Psychê v.9 n.15 São Paulo jun. 2005

 

RESENHAS

 

Novos fundamentos para a clínica da psicanálise ou a clínica em comunidade de destino

 

 

Luís Claudio Figueiredo1

Universidade de São Paulo
Pontifícia Universidade Católica de São Paulo

Endereço para correspondência

 

 

SAFRA, Gilberto. A Po-ética na clínica contemporânea. Aparecida: Idéias & Letras, 2004, 160p. ISBN 8598239143.

O leitor não deve se iludir. São apenas 140 páginas (tirando as da apresentação escritas por Tales Ab’Sáber) distribuídas em oito capítulos (muito bem integrados) e escritas em linguagem clara, muito próxima à experiência, cristalina, transparente, sem nenhum hermetismo, repletas de alusões muito sugestivas ao que se passa na atividade clínica de um psicanalista dos nossos tempos (há diversas vinhetas muito saborosas em todos os capítulos) e, mais amplamente, ao que marca as experiências de vida cotidianas de qualquer um de nós. Não se iluda, porém, o leitor com tantas e tão atraentes facilidades de leitura. Gilberto Safra, em continuidade ao seu livro anterior – A face estética do self – mas de forma ainda mais incisiva e corajosa, nos propõe nada mais nada menos que novas bases para a clínica da psicanálise. Em vez de concentrar suas investigações no plano da chamada “vida psíquica”, suas estruturas e suas dinâmicas, Safra faz-nos recuar para o plano da ética e, dada sua compreensão da ética como assento e morada do humano, nos conduz para o plano ontológico, aquele em que a questão do ser e da condição humana emerge como a grande questão do nosso tempo. Como se a contemporaneidade nos obrigasse a uma recuperação da filosofia, mas agora já não mais como uma área do interesse exclusivo do filósofo profissional e, certamente, não mais como um campo de saberes especializados e práticas especulativas. Talvez, acompanhando Gilberto Safra, devamos reconhecer a pertinência da questão ético-ontológica para todo o existente contemporâneo em sua vida cotidiana e, mais ainda, a sua obrigatoriedade para o clínico psicanalista. Trazer a filosofia das altas regiões do pensamento abstrato – o que foi a nota dominante na tradição ocidental – para o dia a dia da vida comum e, ao inverso, levar a clínica da psicanálise para as proximidades das questões do ser e da condição humana é o duplo movimento que o livro de Gilberto Safra procura instalar em seu leitor, tornando-nos mais clínicos e mais filosóficos. O que não é, claro está, ambição pequena.
★ ★ ★ ★ ★ ★ ★
(Enunciado 1)
Responda com base na resenha:
(a) Quem escreveu as páginas da apresentação do livro?
(b) Em quantos capítulos estão distribuídas as páginas do livro?
(c) Qual é o livro anterior de Gilberto Safra mencionado na resenha?
(Enunciado 2) Na resenha, substitua "correspondência" por "contato" e reescreva o trecho de "Universidade de São" a "160p. ISBN 8598239143.".

(Material apresentado)
★ ★ ★ ★ ★ ★ ★
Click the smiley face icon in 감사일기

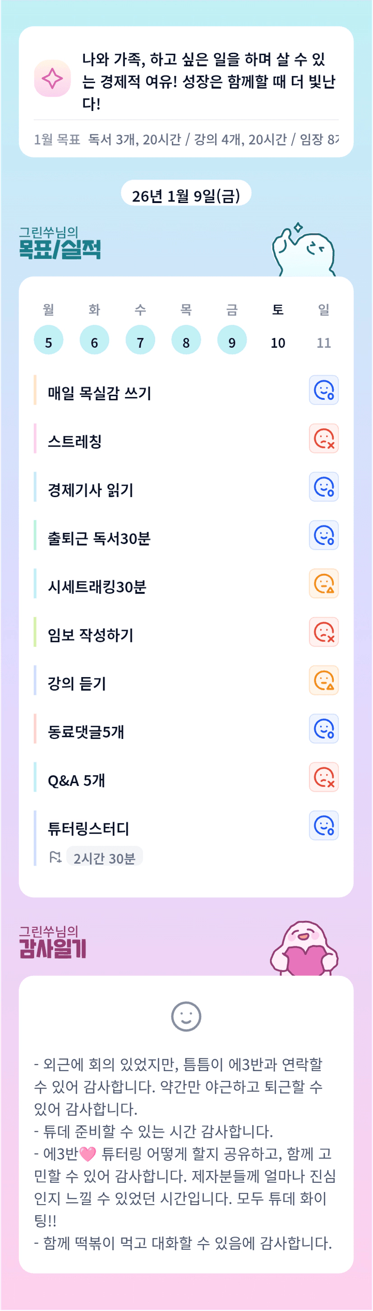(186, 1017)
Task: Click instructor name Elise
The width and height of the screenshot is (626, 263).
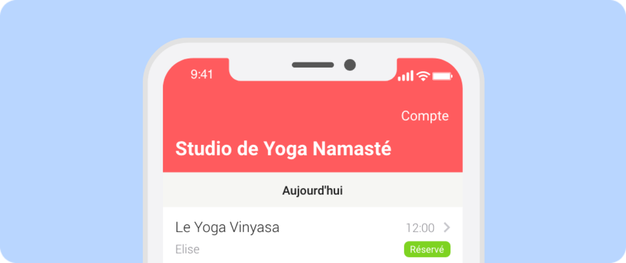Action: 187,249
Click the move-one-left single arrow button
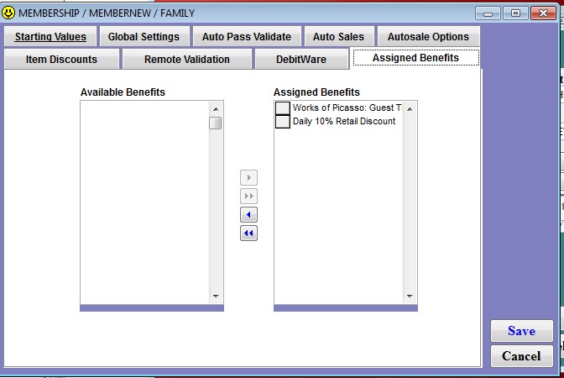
★ ★ ★ ★ ★ ★ ★
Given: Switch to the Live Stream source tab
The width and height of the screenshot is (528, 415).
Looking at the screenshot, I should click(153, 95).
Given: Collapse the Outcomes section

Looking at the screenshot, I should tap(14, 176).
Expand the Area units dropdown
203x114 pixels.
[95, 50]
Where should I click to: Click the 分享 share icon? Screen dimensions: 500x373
★ ★ ★ ★ ★ ★ ★
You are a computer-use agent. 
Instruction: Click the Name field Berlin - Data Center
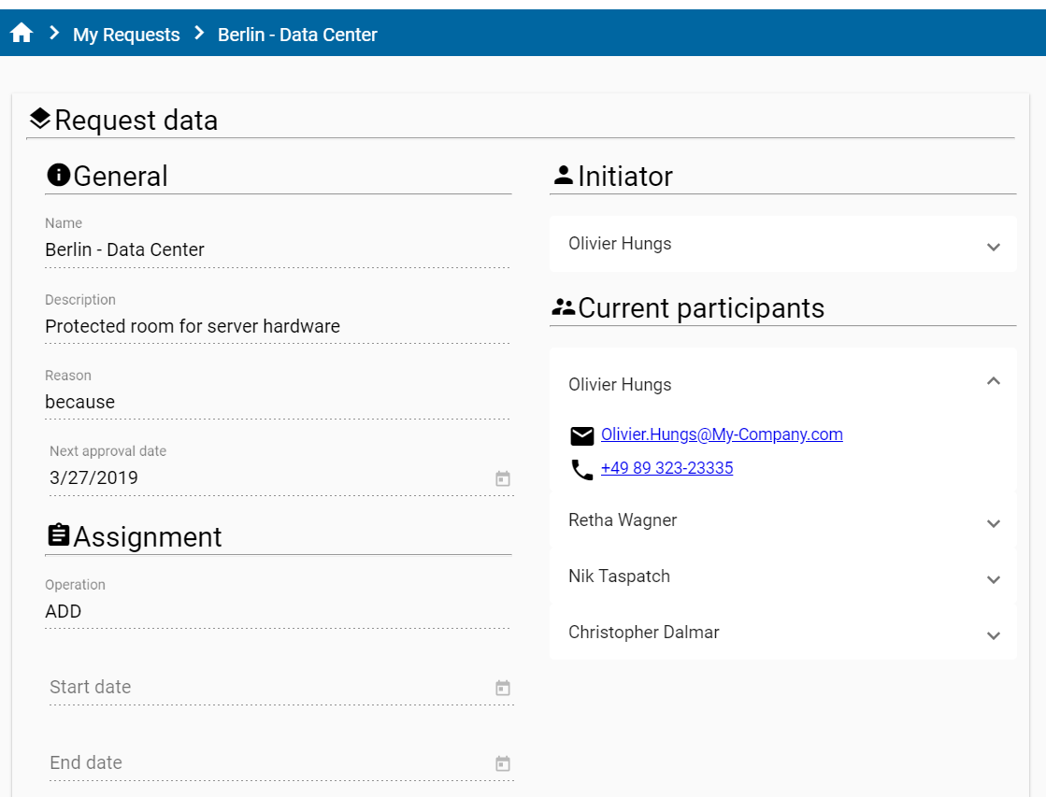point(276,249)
★ ★ ★ ★ ★ ★ ★
(Resposta 1)
(a) Tales Ab'Sáber.
(b) Em oito capítulos.
(c) A face estética do self.

(Resposta 2)
Universidade de São Paulo
Pontifícia Universidade Católica de São Paulo

Endereço para contato

 

 

SAFRA, Gilberto. A Po-ética na clínica contemporânea. Aparecida: Idéias & Letras, 2004, 160p. ISBN 8598239143.